O Programa de Evacuação é considerado pela Agência da ONU para Refugiados (ANCUR) um exemplo de responsabilidade compartilhada entre as nações. Segundo o organismo da ONU, o modelo dos anos 1990 pode inspirar novas estratégias para o enfrentamento da atual crise de desenraizamento compulsório — a maior desde a Segunda Guerra Mundial, com 65,6 milhões de pessoas sendo consideradas vítimas de deslocamento forçado.

Programas antigos de atendimento foram tema de encontro no início da semana (10) entre países, ONGs e agências internacionais. Reunião foi a primeira das cinco discussões temáticas organizadas pelo ACNUR para avançar o processo de desenvolvimento do Pacto Global para Refugiados. O organismo foi incumbido dessa tarefa no ano passado, durante a adoção da Declaração de Nova York sobre Refugiados e Migrantes pela Assembleia Geral da ONU.

“No momento em que enfrentamos números recordes de deslocamento forçado no mundo, é importante lembrar ocasiões em um passado não tão distante nas quais a comunidade internacional se uniu e encontrou soluções que salvaram vidas para situações de refugiados aparentemente complexas”, afirmou o alto-comissário adjunto para proteção do ACNUR, Volker Türk. “Nós fizemos isso antes e podemos fazer novamente.”

América Central: voltar para casa em paz

O Programa de Evacuação é apenas um dos exemplos desse tipo de cooperação. Na América Central, um acordo estabelecido no final da década de 1980 possibilitou que pessoas deslocadas por conflitos interligados em El Salvador, Nicarágua e Guatemala conseguissem reconstruir suas vidas em países de acolhimento.

A iniciativa ajudou alguns a se integrarem às nações onde solicitaram refúgio. Outros foram reassentados para um terceiro país. E 134 mil voltaram para seus países de origem – entre esses, uma indígena da etnia Poptí Mayan chamada Eulália Elena Silvestre Hernandez.

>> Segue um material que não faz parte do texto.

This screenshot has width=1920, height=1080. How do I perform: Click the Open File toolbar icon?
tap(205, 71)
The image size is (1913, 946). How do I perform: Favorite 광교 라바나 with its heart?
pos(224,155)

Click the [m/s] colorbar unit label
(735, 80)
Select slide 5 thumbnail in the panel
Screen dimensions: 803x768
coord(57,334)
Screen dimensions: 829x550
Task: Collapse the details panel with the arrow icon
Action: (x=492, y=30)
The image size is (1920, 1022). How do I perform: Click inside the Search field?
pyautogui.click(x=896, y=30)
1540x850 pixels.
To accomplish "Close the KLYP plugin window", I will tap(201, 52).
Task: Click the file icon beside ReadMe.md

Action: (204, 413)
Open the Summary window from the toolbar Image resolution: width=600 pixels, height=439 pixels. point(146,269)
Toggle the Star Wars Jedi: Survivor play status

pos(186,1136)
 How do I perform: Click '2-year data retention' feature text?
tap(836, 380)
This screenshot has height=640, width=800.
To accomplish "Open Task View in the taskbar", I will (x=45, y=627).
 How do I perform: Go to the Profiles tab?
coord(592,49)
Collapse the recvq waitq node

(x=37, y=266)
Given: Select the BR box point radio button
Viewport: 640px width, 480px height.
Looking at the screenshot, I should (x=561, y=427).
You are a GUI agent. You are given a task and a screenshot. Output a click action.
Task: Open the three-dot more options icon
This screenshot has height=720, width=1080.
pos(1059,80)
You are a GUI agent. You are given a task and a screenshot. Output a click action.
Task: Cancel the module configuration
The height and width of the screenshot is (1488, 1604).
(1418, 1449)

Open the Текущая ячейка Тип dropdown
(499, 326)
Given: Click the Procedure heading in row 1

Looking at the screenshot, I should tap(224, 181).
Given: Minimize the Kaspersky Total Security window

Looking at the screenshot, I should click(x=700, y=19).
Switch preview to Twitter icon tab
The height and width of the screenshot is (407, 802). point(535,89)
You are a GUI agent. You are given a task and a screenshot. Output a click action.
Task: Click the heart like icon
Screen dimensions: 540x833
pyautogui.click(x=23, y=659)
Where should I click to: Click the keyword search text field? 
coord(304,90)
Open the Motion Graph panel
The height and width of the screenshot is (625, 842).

No ápice da terrível guerra civil da Guatemala em 1982, quando ela tinha apenas sete anos, Eulália fugiu da comunidade em que vivia, no nordesdte do país, depois que soldados jogaram gasolina nas casas e atearam fogo nas residências enquanto os moradores dormiam.

Eulália e sua família passaram os 13 anos seguintes no México. As deliberações da Conferência Internacional sobre Refugiados da América Central, ou CIREFCA na sigla em espanhol, permitiu que eles retornassem à Guatemala em 1995.

“Agora temos um pedaço de terra. Acho que a maioria das mulheres, ao menos na nossa família, tem um terreno”, conta a indígena sobre a nova vida em seu país de origem. Atualmente, ela tem 45 anos e é ativista na comunidade de Petén, que conseguiu retomar a prática da agricultura.